● **TEXT BLOCK**:

──────

Ph.D., University of Florida 2019

Vertebrate paleontology, evolution, scaling of variation

Email: Natasha.Vitek@stonybrook.edu

Office: LS632

Phone:  (631)632-8591

Lab Website: Vitek Lab Website

Google Profile

Research Summary:

How does the variation we can see within species today scale up to the differences between species that accumulate over time? That question forms the core of my active research interests. I approach the question from two perspectives. 

First, I document and interpret the only evidence of what happens to phenotypes on 1000+ year time scales: the fossil and zooarcheological record. I primarily work to understand how unbranching lineages (species or linked anagenetic species) change over time and in relation to their environment. Such studies are only possible in richly studied, exceptional fossil records such as that of the Bighorn Basin, Wyoming. There, my research is focused on changes in the dentition of lineages of small mammals through the climate change of the Paleocene-Eocene Thermal Maximum (PETM) ~56 million years ago.

──────

● **RECORDS PROVIDED**:

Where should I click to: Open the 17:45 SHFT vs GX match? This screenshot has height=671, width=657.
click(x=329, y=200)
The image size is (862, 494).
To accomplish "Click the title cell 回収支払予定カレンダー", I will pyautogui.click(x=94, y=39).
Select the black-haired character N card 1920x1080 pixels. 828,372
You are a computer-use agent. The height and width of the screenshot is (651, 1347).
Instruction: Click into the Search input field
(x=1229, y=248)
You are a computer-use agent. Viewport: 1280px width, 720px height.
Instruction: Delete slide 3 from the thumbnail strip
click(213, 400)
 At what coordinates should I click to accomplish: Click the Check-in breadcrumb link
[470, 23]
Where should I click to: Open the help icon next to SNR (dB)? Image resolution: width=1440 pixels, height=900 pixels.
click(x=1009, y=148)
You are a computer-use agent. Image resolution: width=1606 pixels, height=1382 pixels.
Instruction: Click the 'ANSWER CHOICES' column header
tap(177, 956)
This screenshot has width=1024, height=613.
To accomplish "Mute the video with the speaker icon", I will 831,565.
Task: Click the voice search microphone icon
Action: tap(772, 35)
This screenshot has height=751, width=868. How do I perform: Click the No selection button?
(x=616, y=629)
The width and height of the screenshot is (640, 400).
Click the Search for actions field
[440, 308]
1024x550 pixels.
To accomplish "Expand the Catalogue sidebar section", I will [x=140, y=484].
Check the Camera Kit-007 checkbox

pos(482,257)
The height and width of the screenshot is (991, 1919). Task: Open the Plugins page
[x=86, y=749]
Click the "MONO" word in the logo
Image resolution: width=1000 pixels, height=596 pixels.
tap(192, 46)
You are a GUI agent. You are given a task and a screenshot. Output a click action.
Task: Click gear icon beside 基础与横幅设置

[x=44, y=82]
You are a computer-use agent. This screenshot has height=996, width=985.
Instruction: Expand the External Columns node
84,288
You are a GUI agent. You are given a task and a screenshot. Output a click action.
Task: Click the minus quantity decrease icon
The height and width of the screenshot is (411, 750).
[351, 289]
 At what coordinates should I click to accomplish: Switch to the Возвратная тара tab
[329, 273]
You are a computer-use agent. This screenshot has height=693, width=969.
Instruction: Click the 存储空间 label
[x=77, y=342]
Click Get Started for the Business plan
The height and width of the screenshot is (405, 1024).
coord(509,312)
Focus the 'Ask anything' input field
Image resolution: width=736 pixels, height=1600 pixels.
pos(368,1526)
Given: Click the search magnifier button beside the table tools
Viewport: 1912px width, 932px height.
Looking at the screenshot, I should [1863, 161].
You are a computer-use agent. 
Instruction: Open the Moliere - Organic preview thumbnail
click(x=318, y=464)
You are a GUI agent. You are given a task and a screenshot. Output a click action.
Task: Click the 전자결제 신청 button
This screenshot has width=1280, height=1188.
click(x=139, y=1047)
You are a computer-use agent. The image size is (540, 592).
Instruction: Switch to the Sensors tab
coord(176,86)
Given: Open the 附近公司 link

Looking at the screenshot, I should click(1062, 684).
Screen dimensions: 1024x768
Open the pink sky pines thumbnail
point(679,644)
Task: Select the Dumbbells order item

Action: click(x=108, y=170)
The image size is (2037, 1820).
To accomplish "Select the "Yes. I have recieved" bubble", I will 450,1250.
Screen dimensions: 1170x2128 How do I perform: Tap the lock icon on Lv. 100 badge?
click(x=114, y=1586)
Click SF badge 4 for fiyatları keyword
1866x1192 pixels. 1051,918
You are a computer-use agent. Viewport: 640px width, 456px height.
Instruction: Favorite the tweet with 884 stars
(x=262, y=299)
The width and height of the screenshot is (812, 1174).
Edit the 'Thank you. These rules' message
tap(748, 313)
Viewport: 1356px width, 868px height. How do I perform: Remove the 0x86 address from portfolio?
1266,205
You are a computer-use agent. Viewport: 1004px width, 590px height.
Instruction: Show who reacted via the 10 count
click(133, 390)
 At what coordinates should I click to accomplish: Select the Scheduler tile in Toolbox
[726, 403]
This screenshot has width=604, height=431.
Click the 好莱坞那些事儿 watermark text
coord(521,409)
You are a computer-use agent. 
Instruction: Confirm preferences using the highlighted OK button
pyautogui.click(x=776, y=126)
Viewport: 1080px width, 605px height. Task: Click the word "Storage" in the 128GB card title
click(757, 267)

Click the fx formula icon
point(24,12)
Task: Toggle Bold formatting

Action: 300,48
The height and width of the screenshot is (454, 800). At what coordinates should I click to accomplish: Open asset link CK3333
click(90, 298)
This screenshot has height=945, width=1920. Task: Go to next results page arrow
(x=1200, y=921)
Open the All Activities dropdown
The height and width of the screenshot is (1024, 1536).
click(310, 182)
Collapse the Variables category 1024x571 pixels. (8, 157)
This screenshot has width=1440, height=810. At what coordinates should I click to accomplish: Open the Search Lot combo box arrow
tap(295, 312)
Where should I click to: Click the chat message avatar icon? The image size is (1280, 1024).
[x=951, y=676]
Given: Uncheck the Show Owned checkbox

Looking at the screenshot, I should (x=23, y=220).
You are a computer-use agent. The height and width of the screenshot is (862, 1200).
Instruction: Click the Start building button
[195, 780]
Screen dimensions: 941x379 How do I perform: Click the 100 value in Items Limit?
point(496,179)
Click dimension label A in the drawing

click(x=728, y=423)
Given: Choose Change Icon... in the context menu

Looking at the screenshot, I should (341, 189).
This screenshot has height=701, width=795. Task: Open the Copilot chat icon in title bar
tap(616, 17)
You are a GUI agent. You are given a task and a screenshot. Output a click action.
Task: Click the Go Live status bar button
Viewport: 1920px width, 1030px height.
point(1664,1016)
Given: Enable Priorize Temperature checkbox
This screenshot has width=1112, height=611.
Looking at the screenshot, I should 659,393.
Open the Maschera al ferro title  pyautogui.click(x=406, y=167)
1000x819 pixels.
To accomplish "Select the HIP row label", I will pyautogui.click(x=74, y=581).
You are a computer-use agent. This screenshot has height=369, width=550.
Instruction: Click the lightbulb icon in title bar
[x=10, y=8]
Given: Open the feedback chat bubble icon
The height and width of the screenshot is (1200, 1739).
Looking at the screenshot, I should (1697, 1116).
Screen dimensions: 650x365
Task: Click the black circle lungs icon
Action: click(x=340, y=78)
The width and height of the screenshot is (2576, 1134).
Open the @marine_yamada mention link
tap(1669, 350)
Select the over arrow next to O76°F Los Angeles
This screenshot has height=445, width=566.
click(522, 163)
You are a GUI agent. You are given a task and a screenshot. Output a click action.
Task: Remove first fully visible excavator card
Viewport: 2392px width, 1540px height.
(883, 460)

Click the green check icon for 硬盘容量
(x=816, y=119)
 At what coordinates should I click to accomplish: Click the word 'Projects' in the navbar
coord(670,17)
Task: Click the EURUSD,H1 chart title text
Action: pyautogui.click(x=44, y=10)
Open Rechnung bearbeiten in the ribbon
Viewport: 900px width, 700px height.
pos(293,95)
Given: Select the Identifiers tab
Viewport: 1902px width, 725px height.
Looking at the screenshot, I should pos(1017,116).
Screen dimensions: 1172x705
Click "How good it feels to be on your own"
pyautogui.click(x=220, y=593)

──────

● **WORK REQUIRED**:
Please write the next part of the paleontology research summary, picking up after its last sentence. The items have no connection to the research profile.

● **YOUR RESPONSE**:
Second, I document standing variation in analogous phenotypes within species of extant vertebrates and test its relationship to modern climatic, phylogeographic, and ecological variables. Biological interpretations of the fossil record, including population boundaries and processes like adaptation, are long-standing challenges for paleontologists. My approach to this challenge is to use spatial variation in extant species as an analogue for the temporal variation preserved in the fossil record. If similar drivers are at work over both space and time, then they should leave behind a comparable patterns of spatial and temporal variation.

I work to understand how biological processes shape intraspecific spatial variation in traits that fossilize well, particularly tooth morphology. The goal of this research is to develop models of the morphological patterns that intraspecific processes leave behind.